She’s watching me carefully, like this is some kind of test.
I can’t fail it. I don’t know why, but I feel like my safety here might depend on it.
“Yes,” I agree with her, and her lips curve slightly, as if I’ve passed. “Someone should clean this up.”
Then, I turn on my heel and head out of the courtyard with measured steps, passing Victoria and Sophia as I do.
“I hope you enjoy breakfast with Aerix,” I tell Victoria, hurrying away before she can reply.
I don’t look back at Matt’s body.
I can’t.
All I can do it walk into my suite, enter my room, and cross to where my painting hangs—the one Aerix altered—focusing on where he signed his name with a flourish at the bottom corner.
My fingers trace his signature, studying each curve and slash of the letters. The way his capital A swoops gracefully, missing that tiny curl from the note. How his lowercase T’s cross with a gentler line.
Aerix didn’t write that note.
Which means someone else is watching over me. Someone powerful enough to kill without consequence. Someone who wants to make sure everyone knows I’m protected.
The question is… who?
Sapphire
Three daysof sailing through star-lit waters have left me hollow with hunger.
The vegetarian food helps, but it’s like trying to satisfy a wolf with grass. My body knows what it really needs, and it’s angry about not getting it. And, to make it worse, the thirst is stronger in the mortal realm than in the mystical realm.
I’ve been avoiding Riven as much as possible. Keeping my distance. Keeping my sanity. But it doesn’t stop the way my fangs ache when he’s near, and the way my breath catches on his scent, crisp and cold, like the first bite of winter.
But I shake my head sharply, forcing myself to focus on what matters—the Algol Star.We’re almost directly beneath it, and my magic shifts restlessly beneath my skin, responding to the energy radiating from above.
Finally, after midnight, the island we’re searching for emerges like a dream from the endless water.

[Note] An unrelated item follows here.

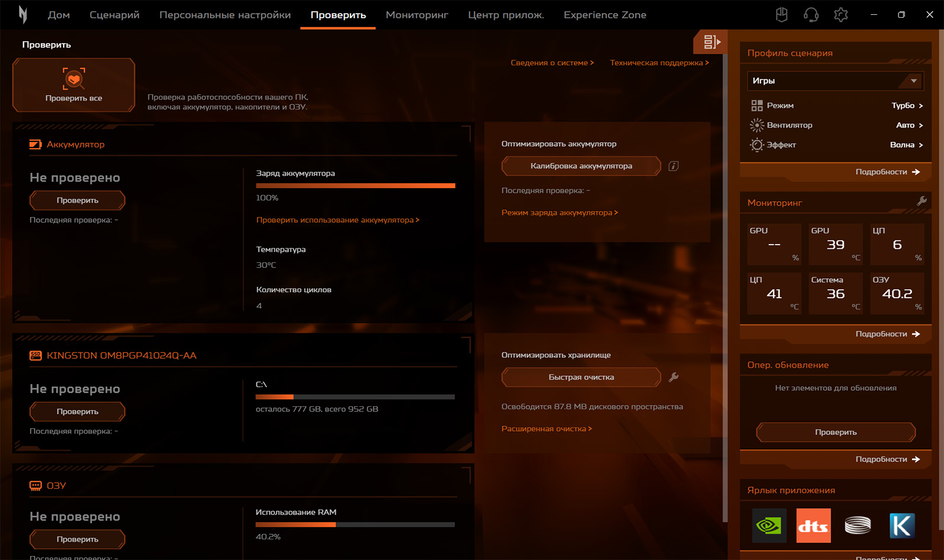Click the wrench icon beside Быстрая очистка

tap(673, 377)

Cliffs rise from the sea, their jagged edges softened by moonlight. The shoreline curves like a crescent, the sand glowing white beneath the star-strewn sky. Towering trees, their leaves an impossible shade of emerald, sway gently in the breeze, and the air carries the scent of honey and smoke.
We’re here. Finally.
Time to get Riven.
I take a slow breath, brace myself, and head to the cabin door, hesitating before pushing it open.
He’s asleep, sprawled on the bed, his chest rising and falling in slow, steady breaths.
I stand there for a moment, studying him. The sharp lines of his cheekbones, the dark sweep of his lashes, the tousled black hair that always looks like he just ran a hand through it. Even in sleep, there’s a quiet intensity to him—a coiled stillness, like a predator at rest.
And his scent—ice, pine, and something darker—is everywhere.
My pulse spikes as the hunger crashes into me again. It’s stronger than it was a few hours ago when he went to sleep, and there he is, bound to be more than receptive to the wakeup call of my mouth on his neck…
No,I think as I dig my nails into my palms, hard enough to leave crescent-shaped marks on my skin.
I won’t let the hunger control me. I won’t give in.
“Riven,” I say, forcing myself to focus. “Wake up.”
His body tenses before his eyes open, silver and sharp, even in the dim light. For a fraction of a second, he just looks at me, his expression unreadable. Then, he blinks and stretches lazily—too lazily, like he’s deliberately drawing my attention to the way his muscles shift beneath his shirt—and sits up.